Prague Castle & Golden Lane

Guide to Prague - Prague Castle

Prague Castle's enchanting Golden Lane is a must-visit destination for history enthusiasts and curious travellers alike. Nestled within the castle complex, this picturesque lane dates back to the 16th century and offers a fascinating glimpse into the daily lives of its former inhabitants. As you stroll along the cobblestone pathway, you'll encounter charming, brightly-coloured houses that once housed castle artisans and servants. These miniature dwellings have been lovingly preserved and now house quaint shops, showcasing traditional crafts and souvenirs. Don't forget to explore the tiny museum dedicated to the famous Czech writer, Franz Kafka, who lived in one of the houses for a short period. The Golden Lane also provides access to the magnificent St. Vitus Cathedral, the crown jewel of Prague Castle.

Other tips

When you look up, you'll notice a wealth of intricate detailing adorning the buildings. From statues depicting saints, nude figures, angels, and skeletons, to scenes of people engaged in battle, the architectural embellishments are truly captivating and thought-provoking.

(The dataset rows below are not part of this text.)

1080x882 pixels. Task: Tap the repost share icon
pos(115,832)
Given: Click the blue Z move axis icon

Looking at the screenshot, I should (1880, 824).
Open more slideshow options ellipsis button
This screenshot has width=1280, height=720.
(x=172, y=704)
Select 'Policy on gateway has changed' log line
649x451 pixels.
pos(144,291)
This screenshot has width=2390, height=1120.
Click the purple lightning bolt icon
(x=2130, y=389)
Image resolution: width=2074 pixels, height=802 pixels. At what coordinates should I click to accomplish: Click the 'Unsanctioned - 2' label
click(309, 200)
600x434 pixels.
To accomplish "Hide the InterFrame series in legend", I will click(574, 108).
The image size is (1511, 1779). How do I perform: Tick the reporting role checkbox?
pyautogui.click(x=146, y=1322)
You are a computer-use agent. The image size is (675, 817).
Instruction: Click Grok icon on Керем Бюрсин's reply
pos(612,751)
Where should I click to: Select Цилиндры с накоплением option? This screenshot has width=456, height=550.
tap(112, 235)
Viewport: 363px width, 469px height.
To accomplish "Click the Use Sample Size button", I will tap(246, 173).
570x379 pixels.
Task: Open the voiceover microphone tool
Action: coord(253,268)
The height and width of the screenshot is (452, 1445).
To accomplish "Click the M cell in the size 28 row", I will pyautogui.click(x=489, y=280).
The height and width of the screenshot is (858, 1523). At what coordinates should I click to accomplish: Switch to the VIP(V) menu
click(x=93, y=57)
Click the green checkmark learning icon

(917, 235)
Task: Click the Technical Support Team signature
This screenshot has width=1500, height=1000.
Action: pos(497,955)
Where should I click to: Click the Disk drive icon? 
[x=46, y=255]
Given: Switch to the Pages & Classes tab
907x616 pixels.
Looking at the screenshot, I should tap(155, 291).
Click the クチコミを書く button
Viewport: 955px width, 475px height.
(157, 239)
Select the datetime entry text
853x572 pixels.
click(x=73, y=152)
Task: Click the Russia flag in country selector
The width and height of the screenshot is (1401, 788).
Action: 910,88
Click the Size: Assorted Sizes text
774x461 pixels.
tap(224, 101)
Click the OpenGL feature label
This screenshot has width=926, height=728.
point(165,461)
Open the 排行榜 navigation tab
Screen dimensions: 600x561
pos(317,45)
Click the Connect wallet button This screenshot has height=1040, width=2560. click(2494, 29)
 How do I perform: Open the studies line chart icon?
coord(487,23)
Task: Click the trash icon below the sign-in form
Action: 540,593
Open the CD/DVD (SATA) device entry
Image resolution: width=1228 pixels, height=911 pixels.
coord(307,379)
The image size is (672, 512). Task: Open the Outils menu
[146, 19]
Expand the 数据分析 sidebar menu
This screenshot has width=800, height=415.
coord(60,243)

Explore the picturesque streets and charming alleyways, where you can stumble upon stunning architecture, scenic roads, quaint shops, and captivating sights.

Enjoy a scenic stroll by the river where you can observe individuals trying their hand at paddle boating. Alternatively, you can also give it a try yourself.

When visiting popular attractions during mid-season, such as in September, it can be challenging to capture a photo without any people in the frame. The large crowds that gather at these attractions throughout the day make it difficult to find moments of solitude for photography.

Backpacking Europe Budget – Where to stay in Prague

While visiting Prague, I had the pleasure of staying at the Chili Hostel. Conveniently located near the Narodni Trida Metro station, this hostel offers easy access to all of the city's main attractions. Accommodation options include private rooms, mixed dorms, and all-female dorms.

The hostel provides complimentary sheets and towels, which is not a common offering in German . Additionally, guests can enjoy amenities such as WiFi, lockers, hair dryers, and a fully equipped kitchen with ample dishes. The hostel also provides access to computers, a television, and a DVD player for entertainment purposes.

The hostel provided a wonderful opportunity to meet people from different countries, as it had a lively atmosphere and inviting common rooms on the ground floor.